Connecticut Facts

Connecticut Facts
The State of Connecticut is located in the northeastern United States. It shares state borders with Rhode Island, Massachusetts, New York and Long Island. Connecticut is bisected by the Connecticut River, one of the major rivers in the U.S. It ranks 48th in size with only 5,543 square miles. It is the 29th most populated and ranks fourth in population density. The Dutch were the first settlers in Connecticut, establishing a small settlement where Hartford sits today. This settlement was short-lived, and then in the 1630s England established major settlements. Connecticut became one of the Thirteen Colonies revolting in the American Revolution against British rule. Connecticut was admitted to the Union in 1788, making it the 5th state.
Interesting Connecticut Facts:
Prior to European settlement, Connecticut's land was inhabited by native tribes.
Connecticut's nickname is The Constitution State. It has also been known as the Land of Steady Habits and the Nutmeg State.
Connecticut's Native American name is Quinnehtukqut, meaning beside the long tidal river.
Connecticut's state flower is the Mountain Laurel.
Its state tree is the Charter Oak.
Connecticut's state animal is the sperm whale; its state shellfish is the Eastern Oyster.
'Yankee Doodle' is Connecticut's state song.
Connecticut's state motto is Qui Transtulit Sustinet which means 'he who transplanted still sustains'.
Connecticut's capital city is Hartford and its largest city is Bridgeport.
The first telephone book was published in New Haven in 1878; it only had 50 names.
The first woman to receive a United States patent was Mary Kies of South Killingly in 1809.
The oldest newspaper in the United States still being published is The Hartford Courant. It has been published since 1764.
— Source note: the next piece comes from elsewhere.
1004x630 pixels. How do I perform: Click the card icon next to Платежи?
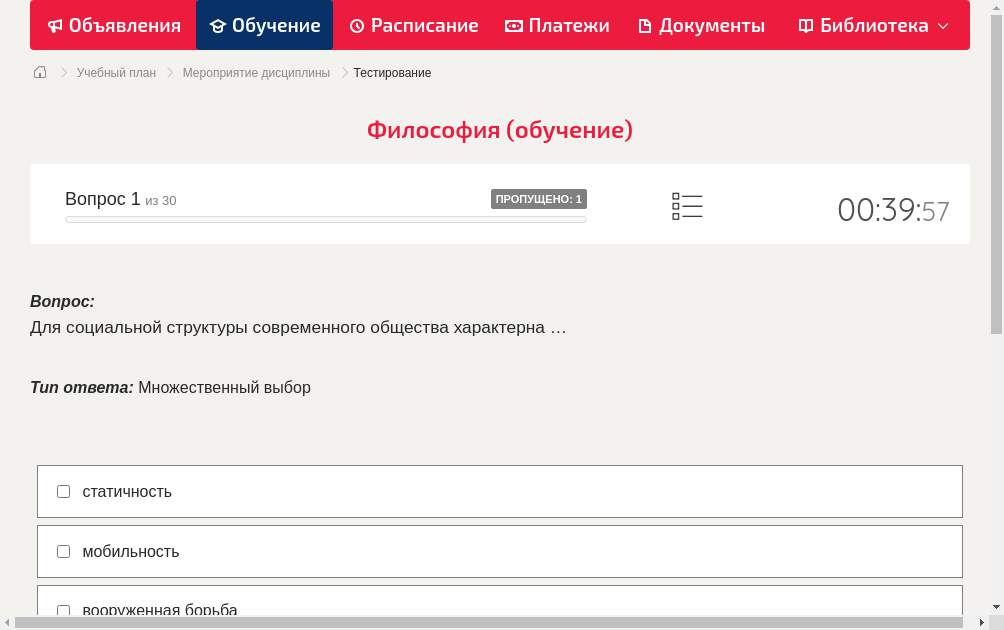(513, 25)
Connecticut has approximately 144 daily, weekly, monthly and Sunday newspapers published.
Connecticut was the first state to issue permanent license plates.
Stamford Connecticut is home to the headquarters of the WWF (World Wrestling Federation).
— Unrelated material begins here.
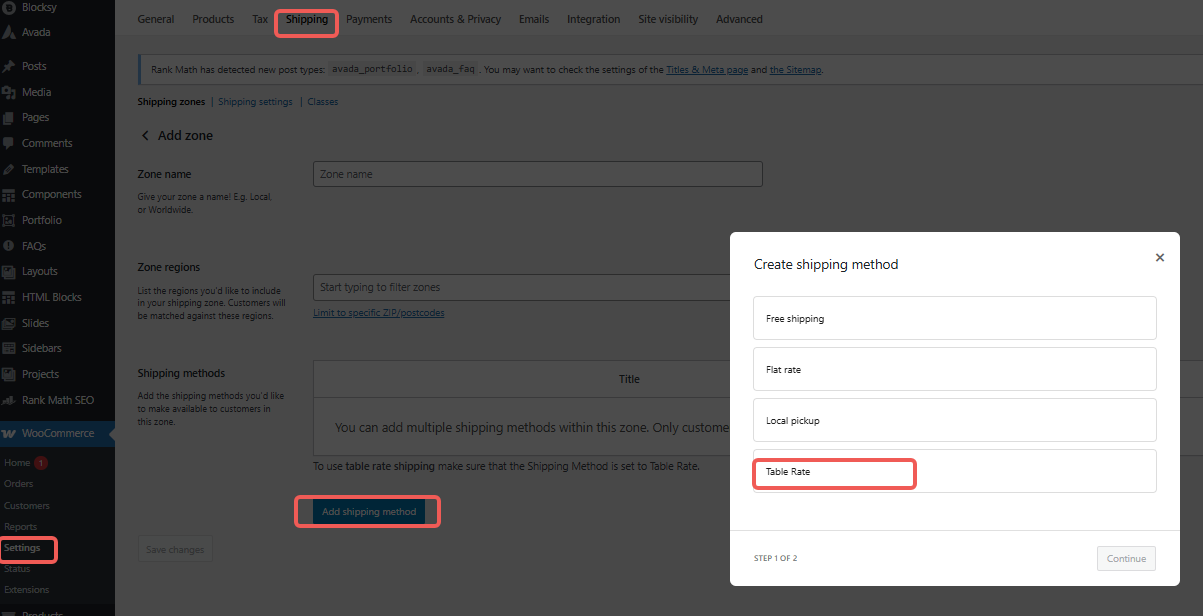Close the Create shipping method dialog
This screenshot has height=616, width=1203.
pyautogui.click(x=1160, y=257)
Connecticut's agriculture includes fruit, vegetables, tobacco, poultry, dairy, forest and nurseries.
The first woman-only golf tournament was held in 1917 in Waterbury.
The very first published dictionary's author Noah Webster was born in West Hartford.
One of the most favorite candies in North America, PEZ, is made in Orange, Connecticut.
Connecticut's highest peak is Bear Mountain.
In 1800 Connecticut was only about 10% forested. Today it is approximately 60% forested.
Connecticut's largest state park Pachaug State Forest is 29,292 acres.
Connecticut has all three rock types: igneous, metamorphic and sedimentary.
In 1966, dinosaur tracks were found in Rocky Hill. Today this is home to Dinosaur State Park.
The first export to England after settlement was sassafras.
Connecticut has 332 miles of jagged coastline, and a total of 1,065 saltwater coastlines.
Connecticut has 48 universities. Some of these are Yale, Trinity College and the U.S. Coast Guard Academy.
There are approximately 4,200 farms in Connecticut.
Connecticut has approximately 3,568 ponds and lakes.
The state insect is the Praying Mantis.
Connecticut has 107 state parks and 32 state forests.
Connecticut is home to the third largest number of millionaires (per capita) in America. New Canaan is Connecticut's wealthiest town.